Work item => What is needed is a word-for-word restatement of all the entries.
___ The input ___
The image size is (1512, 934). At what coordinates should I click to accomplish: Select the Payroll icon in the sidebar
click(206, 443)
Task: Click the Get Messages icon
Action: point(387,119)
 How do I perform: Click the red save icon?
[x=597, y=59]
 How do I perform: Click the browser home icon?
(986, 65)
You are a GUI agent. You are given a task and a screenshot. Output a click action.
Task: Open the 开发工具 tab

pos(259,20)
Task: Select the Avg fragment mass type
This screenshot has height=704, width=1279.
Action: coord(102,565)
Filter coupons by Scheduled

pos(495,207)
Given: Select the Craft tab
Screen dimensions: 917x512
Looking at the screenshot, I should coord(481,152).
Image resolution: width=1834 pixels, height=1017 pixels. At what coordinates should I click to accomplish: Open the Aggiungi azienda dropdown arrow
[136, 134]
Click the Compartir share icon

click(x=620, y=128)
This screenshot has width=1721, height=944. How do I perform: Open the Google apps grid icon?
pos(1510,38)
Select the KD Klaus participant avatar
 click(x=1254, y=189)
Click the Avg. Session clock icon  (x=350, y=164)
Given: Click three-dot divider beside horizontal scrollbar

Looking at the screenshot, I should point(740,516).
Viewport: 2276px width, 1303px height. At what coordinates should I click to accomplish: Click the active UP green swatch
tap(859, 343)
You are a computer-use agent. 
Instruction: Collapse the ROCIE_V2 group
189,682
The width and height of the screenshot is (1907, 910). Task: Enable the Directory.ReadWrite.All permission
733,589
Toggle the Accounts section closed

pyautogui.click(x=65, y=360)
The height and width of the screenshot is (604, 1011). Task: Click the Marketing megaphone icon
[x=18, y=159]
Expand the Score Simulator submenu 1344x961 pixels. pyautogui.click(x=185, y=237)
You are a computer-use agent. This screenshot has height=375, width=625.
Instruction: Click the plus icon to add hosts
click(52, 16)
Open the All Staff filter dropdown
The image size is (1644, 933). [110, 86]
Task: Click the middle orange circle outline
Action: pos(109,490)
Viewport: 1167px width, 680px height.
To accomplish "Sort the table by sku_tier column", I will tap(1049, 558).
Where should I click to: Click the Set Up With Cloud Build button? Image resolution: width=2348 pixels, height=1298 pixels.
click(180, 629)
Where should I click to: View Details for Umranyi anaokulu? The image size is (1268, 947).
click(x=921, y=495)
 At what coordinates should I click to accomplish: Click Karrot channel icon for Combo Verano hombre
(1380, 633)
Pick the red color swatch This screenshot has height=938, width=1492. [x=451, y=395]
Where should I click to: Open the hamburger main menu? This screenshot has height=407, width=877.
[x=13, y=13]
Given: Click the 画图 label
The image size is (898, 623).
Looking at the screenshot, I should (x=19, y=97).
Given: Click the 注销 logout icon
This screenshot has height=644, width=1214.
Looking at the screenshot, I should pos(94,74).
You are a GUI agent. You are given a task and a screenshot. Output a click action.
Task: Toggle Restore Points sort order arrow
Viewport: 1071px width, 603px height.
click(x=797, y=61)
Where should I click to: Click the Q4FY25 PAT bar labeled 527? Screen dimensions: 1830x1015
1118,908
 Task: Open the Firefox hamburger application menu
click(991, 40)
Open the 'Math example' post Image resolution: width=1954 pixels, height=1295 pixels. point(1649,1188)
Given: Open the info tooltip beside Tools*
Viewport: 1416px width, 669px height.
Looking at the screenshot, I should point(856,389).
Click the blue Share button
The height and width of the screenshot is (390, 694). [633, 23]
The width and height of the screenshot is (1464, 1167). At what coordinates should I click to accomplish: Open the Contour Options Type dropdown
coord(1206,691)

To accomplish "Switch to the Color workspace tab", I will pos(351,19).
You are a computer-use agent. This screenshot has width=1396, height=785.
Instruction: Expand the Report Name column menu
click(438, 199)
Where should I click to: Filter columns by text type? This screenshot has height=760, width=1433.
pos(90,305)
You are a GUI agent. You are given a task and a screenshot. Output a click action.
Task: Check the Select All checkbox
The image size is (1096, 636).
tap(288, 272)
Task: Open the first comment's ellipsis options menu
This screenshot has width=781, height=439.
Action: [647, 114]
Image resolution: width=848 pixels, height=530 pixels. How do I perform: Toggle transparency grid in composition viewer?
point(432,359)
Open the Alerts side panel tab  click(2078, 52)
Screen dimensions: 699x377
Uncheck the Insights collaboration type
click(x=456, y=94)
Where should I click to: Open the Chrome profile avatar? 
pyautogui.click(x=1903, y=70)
___
Reply =>
The image size is (1512, 934). At what coordinates should I click to accomplish: Select the Payroll icon in the sidebar
click(206, 443)
Task: Click the Get Messages icon
Action: point(387,119)
 How do I perform: Click the red save icon?
[x=597, y=59]
 How do I perform: Click the browser home icon?
(986, 65)
You are a GUI agent. You are given a task and a screenshot. Output a click action.
Task: Open the 开发工具 tab

pos(259,20)
Task: Select the Avg fragment mass type
This screenshot has height=704, width=1279.
Action: coord(102,565)
Filter coupons by Scheduled

pos(495,207)
Given: Select the Craft tab
Screen dimensions: 917x512
Looking at the screenshot, I should coord(481,152).
Image resolution: width=1834 pixels, height=1017 pixels. At what coordinates should I click to accomplish: Open the Aggiungi azienda dropdown arrow
[136, 134]
Click the Compartir share icon

click(x=620, y=128)
This screenshot has width=1721, height=944. How do I perform: Open the Google apps grid icon?
pos(1510,38)
Select the KD Klaus participant avatar
 click(x=1254, y=189)
Click the Avg. Session clock icon  (x=350, y=164)
Given: Click three-dot divider beside horizontal scrollbar

Looking at the screenshot, I should point(740,516).
Viewport: 2276px width, 1303px height. At what coordinates should I click to accomplish: Click the active UP green swatch
tap(859, 343)
You are a computer-use agent. 
Instruction: Collapse the ROCIE_V2 group
189,682
The width and height of the screenshot is (1907, 910). Task: Enable the Directory.ReadWrite.All permission
733,589
Toggle the Accounts section closed

pyautogui.click(x=65, y=360)
The height and width of the screenshot is (604, 1011). Task: Click the Marketing megaphone icon
[x=18, y=159]
Expand the Score Simulator submenu 1344x961 pixels. pyautogui.click(x=185, y=237)
You are a computer-use agent. This screenshot has height=375, width=625.
Instruction: Click the plus icon to add hosts
click(52, 16)
Open the All Staff filter dropdown
The image size is (1644, 933). [110, 86]
Task: Click the middle orange circle outline
Action: pos(109,490)
Viewport: 1167px width, 680px height.
To accomplish "Sort the table by sku_tier column", I will tap(1049, 558).
Where should I click to: Click the Set Up With Cloud Build button? Image resolution: width=2348 pixels, height=1298 pixels.
click(180, 629)
Where should I click to: View Details for Umranyi anaokulu? The image size is (1268, 947).
click(x=921, y=495)
 At what coordinates should I click to accomplish: Click Karrot channel icon for Combo Verano hombre
(1380, 633)
Pick the red color swatch This screenshot has height=938, width=1492. [x=451, y=395]
Where should I click to: Open the hamburger main menu? This screenshot has height=407, width=877.
[x=13, y=13]
Given: Click the 画图 label
The image size is (898, 623).
Looking at the screenshot, I should (x=19, y=97).
Given: Click the 注销 logout icon
This screenshot has height=644, width=1214.
Looking at the screenshot, I should pos(94,74).
You are a GUI agent. You are given a task and a screenshot. Output a click action.
Task: Toggle Restore Points sort order arrow
Viewport: 1071px width, 603px height.
click(x=797, y=61)
Where should I click to: Click the Q4FY25 PAT bar labeled 527? Screen dimensions: 1830x1015
1118,908
 Task: Open the Firefox hamburger application menu
click(991, 40)
Open the 'Math example' post Image resolution: width=1954 pixels, height=1295 pixels. point(1649,1188)
Given: Open the info tooltip beside Tools*
Viewport: 1416px width, 669px height.
Looking at the screenshot, I should point(856,389).
Click the blue Share button
The height and width of the screenshot is (390, 694). [633, 23]
The width and height of the screenshot is (1464, 1167). At what coordinates should I click to accomplish: Open the Contour Options Type dropdown
coord(1206,691)

To accomplish "Switch to the Color workspace tab", I will pos(351,19).
You are a computer-use agent. This screenshot has width=1396, height=785.
Instruction: Expand the Report Name column menu
click(438, 199)
Where should I click to: Filter columns by text type? This screenshot has height=760, width=1433.
pos(90,305)
You are a GUI agent. You are given a task and a screenshot. Output a click action.
Task: Check the Select All checkbox
The image size is (1096, 636).
tap(288, 272)
Task: Open the first comment's ellipsis options menu
This screenshot has width=781, height=439.
Action: [647, 114]
Image resolution: width=848 pixels, height=530 pixels. How do I perform: Toggle transparency grid in composition viewer?
point(432,359)
Open the Alerts side panel tab  click(2078, 52)
Screen dimensions: 699x377
Uncheck the Insights collaboration type
click(x=456, y=94)
Where should I click to: Open the Chrome profile avatar? 
pyautogui.click(x=1903, y=70)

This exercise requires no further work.